Hello

I found probably hard problem in cooperation with window functions :(

tuplesort_begin_datum creates child context inside aggcontext. This
context is used for tuplestore. But when this function is called from
WindowAgg_Aggregates context - someone drops all child context every
iteration, and then tuplestore state is invalid. For this moment we
can block using a median function as window function, but it should be
solved better - if it is possible - I don't see inside window function
implementation.

2010/9/20 Hitoshi Harada <umi.tan...@gmail.com>:
> 2010/8/19 Pavel Stehule <pavel.steh...@gmail.com>:
>> Hello
>>
>> I am sending a prototype implementation of functions median and
>> percentile. This implementation is very simple and I moved it to
>> contrib for this moment - it is more easy maintainable. Later I'll
>> move it to core.
>
> I've reviewed this patch.
>
> * The patch can apply cleanly and make doesn't print any errors nor
> warnings. But it doesn't touch contrib/Makefile so I had to make by
> changing dir to contrib/median.
>

fixed

> * Cosmetic coding style should be more appropriate, including trailing
> white spaces and indentation positions.
>

can you specify where, please?

> * Since these two aggregates use tuplesort inside it, there're
> possible risk to cause out of memory in normal use case. I don't think
> this fact is critical, but at least some notation should be referred
> in docs.
>

it is same as windows function, no? So the risk is same.
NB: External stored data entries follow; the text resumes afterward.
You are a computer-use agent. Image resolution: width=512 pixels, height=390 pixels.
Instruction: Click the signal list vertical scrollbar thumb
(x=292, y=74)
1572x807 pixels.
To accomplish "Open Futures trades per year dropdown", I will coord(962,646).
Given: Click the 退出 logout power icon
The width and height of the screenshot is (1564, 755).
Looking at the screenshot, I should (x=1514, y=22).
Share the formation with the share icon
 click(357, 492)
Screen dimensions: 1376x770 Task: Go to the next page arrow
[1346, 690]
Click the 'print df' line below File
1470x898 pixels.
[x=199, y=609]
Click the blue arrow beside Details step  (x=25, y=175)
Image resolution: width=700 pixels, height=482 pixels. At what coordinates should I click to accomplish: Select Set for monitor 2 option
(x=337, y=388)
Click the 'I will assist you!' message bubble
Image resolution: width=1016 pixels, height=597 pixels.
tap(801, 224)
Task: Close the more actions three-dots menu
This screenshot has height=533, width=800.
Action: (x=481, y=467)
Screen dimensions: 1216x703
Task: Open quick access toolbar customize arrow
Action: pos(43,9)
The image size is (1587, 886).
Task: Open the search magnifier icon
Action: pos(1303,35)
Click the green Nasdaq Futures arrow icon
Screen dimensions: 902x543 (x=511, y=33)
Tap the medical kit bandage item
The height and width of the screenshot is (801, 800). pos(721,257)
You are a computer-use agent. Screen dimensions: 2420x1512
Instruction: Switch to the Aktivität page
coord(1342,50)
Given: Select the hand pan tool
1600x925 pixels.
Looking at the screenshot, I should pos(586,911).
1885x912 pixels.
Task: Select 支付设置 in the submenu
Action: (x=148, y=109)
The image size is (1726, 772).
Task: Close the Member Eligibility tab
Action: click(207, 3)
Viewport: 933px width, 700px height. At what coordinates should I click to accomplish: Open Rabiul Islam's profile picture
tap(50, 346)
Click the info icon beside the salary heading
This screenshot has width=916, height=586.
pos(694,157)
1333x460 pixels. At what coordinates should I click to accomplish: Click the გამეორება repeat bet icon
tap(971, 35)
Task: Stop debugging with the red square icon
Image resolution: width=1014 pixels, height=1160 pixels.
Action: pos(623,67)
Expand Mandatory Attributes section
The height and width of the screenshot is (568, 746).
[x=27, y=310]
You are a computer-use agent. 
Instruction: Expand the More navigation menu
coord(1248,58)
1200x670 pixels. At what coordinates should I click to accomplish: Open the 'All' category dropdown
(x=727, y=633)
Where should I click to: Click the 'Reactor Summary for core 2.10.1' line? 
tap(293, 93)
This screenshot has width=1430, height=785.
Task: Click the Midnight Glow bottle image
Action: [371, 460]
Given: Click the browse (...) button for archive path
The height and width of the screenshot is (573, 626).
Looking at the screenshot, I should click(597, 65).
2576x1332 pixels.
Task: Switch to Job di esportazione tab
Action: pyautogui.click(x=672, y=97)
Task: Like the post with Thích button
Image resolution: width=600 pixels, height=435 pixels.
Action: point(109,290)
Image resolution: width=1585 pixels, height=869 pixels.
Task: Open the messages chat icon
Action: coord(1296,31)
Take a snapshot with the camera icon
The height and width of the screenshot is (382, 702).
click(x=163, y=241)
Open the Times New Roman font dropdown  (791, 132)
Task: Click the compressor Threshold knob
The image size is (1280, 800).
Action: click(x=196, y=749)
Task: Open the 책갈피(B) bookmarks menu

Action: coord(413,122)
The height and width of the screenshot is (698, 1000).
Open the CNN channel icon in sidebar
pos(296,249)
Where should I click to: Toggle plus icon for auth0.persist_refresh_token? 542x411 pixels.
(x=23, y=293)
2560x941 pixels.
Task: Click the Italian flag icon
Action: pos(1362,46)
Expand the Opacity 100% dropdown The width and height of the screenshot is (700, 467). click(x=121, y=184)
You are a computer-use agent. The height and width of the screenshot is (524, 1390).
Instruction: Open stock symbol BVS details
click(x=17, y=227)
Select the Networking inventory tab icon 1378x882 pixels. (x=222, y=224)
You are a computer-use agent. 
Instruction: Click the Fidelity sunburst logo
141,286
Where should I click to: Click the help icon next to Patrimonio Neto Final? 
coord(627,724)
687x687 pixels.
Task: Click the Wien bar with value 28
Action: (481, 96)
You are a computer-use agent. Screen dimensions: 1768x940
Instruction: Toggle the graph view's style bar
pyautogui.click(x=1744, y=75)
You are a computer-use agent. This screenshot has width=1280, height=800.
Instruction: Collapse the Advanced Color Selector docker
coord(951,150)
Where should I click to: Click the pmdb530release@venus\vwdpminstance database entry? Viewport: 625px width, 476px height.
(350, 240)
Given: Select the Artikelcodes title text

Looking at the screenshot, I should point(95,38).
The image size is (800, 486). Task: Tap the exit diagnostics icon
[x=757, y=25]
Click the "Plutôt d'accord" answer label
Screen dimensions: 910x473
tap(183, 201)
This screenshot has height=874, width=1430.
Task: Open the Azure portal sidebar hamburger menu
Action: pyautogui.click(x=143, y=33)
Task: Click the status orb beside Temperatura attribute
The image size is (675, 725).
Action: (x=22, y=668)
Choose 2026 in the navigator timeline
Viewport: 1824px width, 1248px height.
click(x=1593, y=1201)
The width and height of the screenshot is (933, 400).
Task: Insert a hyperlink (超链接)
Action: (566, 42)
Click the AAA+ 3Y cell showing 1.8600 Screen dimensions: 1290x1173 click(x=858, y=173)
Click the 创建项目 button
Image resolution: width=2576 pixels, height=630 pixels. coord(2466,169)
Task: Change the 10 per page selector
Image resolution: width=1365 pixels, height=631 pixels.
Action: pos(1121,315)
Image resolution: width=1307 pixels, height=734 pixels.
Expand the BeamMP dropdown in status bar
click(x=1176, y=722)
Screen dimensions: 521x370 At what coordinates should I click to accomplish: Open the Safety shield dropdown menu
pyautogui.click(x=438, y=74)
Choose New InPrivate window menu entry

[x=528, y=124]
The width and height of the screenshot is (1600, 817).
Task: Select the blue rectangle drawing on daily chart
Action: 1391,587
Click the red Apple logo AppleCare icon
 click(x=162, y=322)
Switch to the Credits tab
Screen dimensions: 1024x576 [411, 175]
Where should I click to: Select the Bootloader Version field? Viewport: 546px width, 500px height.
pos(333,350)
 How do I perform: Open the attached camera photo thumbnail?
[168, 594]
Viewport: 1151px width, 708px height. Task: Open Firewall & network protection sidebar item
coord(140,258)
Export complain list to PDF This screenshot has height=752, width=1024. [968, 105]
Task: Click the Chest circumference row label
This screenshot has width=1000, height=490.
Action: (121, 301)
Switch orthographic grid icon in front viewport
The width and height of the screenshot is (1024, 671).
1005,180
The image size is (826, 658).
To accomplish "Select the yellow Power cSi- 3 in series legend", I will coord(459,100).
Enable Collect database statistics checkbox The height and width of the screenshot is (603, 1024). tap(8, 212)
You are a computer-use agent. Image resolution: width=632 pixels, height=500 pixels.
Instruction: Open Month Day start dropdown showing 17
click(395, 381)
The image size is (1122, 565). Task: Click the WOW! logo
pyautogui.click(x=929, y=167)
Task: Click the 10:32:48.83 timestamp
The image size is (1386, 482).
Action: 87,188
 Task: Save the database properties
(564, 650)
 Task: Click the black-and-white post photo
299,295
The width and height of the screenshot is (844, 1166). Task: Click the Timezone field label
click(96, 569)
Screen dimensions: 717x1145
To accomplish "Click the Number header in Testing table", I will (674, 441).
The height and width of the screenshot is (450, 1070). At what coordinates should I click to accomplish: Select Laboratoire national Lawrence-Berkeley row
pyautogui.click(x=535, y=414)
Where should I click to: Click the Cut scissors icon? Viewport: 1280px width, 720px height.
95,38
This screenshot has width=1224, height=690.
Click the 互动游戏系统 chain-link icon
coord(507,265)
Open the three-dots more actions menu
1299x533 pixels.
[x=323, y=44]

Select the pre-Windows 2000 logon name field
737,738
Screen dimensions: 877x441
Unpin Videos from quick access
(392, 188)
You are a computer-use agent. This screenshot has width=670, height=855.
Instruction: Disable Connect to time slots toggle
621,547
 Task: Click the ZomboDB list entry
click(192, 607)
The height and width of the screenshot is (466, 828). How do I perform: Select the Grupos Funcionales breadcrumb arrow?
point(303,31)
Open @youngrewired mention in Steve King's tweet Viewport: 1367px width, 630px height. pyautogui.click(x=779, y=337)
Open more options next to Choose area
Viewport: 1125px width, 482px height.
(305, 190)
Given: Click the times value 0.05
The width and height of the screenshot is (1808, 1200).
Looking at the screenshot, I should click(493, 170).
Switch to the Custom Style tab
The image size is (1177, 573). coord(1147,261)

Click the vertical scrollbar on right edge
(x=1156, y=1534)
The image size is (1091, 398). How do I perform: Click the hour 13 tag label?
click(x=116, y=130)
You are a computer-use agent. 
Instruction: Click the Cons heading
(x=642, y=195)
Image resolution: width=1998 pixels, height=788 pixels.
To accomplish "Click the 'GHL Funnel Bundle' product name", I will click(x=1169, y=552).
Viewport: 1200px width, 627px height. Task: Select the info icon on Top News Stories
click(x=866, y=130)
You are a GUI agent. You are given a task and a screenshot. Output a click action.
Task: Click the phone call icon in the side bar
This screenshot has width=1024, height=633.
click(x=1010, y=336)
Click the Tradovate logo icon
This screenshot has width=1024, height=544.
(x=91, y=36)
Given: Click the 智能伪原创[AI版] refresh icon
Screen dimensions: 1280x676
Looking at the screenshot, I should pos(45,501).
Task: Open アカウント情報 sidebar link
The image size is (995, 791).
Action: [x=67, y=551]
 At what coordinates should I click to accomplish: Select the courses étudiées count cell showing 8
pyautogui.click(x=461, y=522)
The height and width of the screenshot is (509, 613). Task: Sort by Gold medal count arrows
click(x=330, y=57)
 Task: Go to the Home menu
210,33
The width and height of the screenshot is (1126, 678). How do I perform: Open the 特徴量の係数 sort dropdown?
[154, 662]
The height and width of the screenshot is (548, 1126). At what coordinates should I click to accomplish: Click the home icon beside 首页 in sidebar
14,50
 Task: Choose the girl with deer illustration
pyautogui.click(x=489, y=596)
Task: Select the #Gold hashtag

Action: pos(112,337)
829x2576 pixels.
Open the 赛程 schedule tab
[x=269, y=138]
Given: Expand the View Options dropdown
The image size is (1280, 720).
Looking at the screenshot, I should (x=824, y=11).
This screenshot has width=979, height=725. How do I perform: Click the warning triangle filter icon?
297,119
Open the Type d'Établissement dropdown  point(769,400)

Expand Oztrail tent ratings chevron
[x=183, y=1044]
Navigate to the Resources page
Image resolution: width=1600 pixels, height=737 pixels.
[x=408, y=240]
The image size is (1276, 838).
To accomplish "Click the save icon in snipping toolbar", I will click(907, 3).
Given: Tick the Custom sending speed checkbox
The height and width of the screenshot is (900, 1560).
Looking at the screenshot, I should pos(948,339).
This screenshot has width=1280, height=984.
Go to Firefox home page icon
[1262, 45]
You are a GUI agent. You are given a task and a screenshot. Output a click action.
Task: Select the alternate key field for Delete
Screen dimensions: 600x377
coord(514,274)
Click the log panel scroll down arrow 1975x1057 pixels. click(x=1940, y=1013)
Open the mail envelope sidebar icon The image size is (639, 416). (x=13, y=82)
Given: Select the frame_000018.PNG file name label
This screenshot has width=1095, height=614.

> * It doesn't contain any document nor regression tests.
>

yes, it is my fault, some median regress test appended, documentation
I am will sending later - resp. if you agree with current form of
patch, I'll finalize this patch and remove "median" to core. I put
these functions to contrib just for simple testing of proof concept.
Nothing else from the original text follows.